Neisseria meningitidis is a major etiologic agent of bacterial meningitis and one of the most important causes of sepsis, meningitis and other invasive bacterial diseases [1–2]. Invasive meningococcal disease (IMD) is a serious infectious disease with high morbidity and mortality rates. Diagnosis is commonly performed by culture methods or by the Real-time Polymerase Chain Reaction (qPCR).

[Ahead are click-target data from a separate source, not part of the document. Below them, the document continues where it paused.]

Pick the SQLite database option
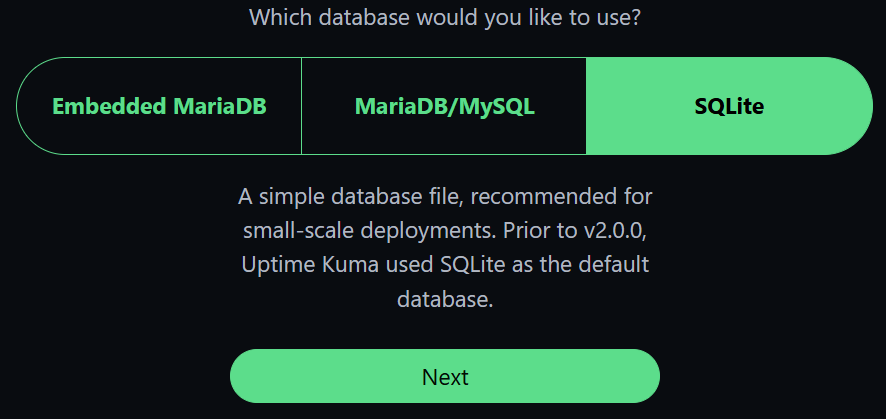pyautogui.click(x=729, y=106)
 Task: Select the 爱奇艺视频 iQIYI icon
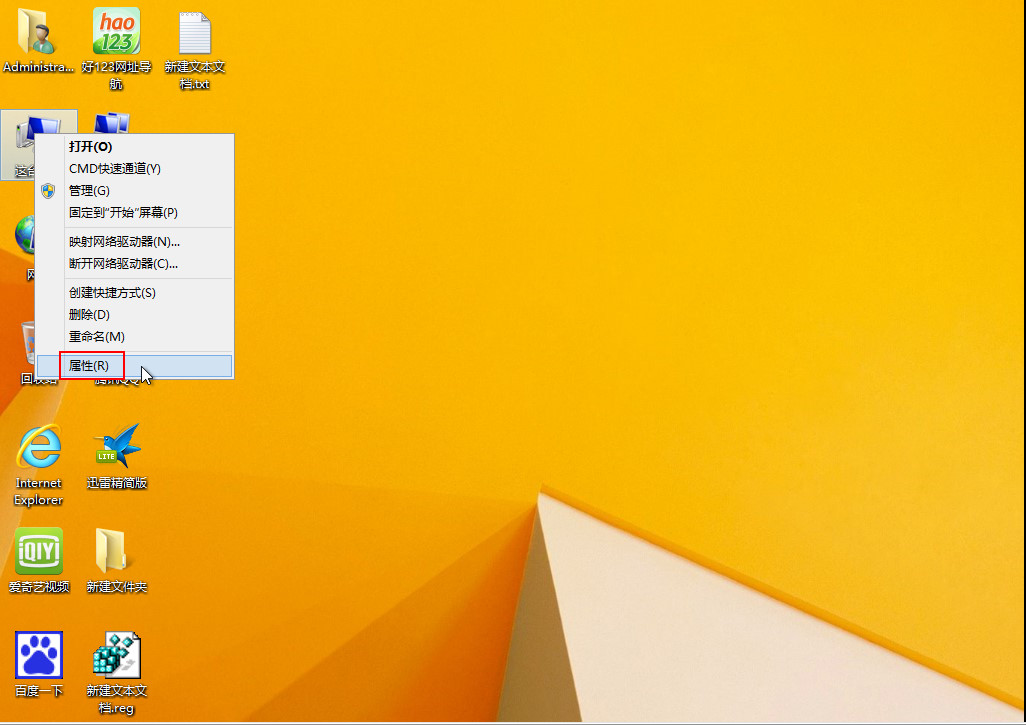(38, 551)
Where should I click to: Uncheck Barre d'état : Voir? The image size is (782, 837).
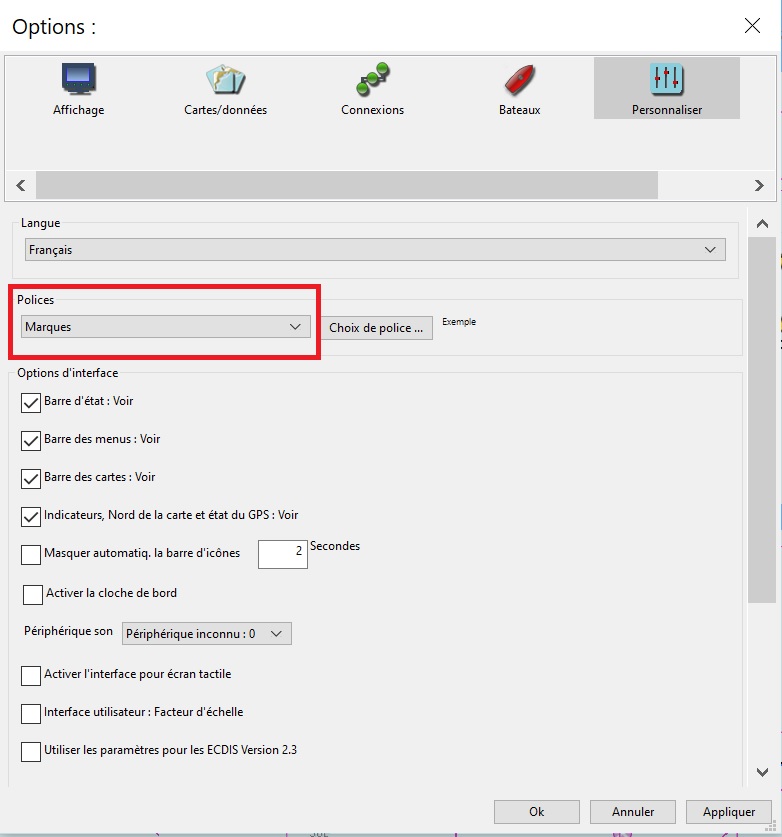point(31,402)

One-hundred and eighteen hospital from 18/20 Italian Regions participated in the molecular surveillance project (S1 and S2 Figs). The two regions that did not participate in the surveillance represent, together, 0.7% of the Italian population. Patients with invasive meningococcal infections were recruited from 85 hospitals. Clinical and demographic data are shown in Table 1.

Several factors are known to be associated with IMD outcome: among these meningococcal serotypes and bacterial load (measured with qPCR) or host-related factors such as IL-1 and IL-1RN polymorphisms [14].

In conclusion our study demonstrated that qPCR is significantly (at least 3 times) more sensitive than culture in the laboratory confirmation of IMD. We also demonstrated that culture negativity is not associated with lower bacterial loads and with less severe cases. Actually, even among the group of patients who died about 60% of patients would not have had laboratory confirmation without the use of qPCR. Bacterial load, evaluated by qPCR, appears strictly associated with disease outcome, since higher bacterial load were strongly associated with most severe cases and fatal outcome. Moreover our study highlighted the importance of PCR testing in confirming the diagnosis of IMD and in identifying meningococcal serotype even in culture-negative samples. Therefore, in settings with high rates of culture-negative results [5,23], molecular techniques such as qPCR can provide a valuable addition to the proportion of diagnosed cases of IMD.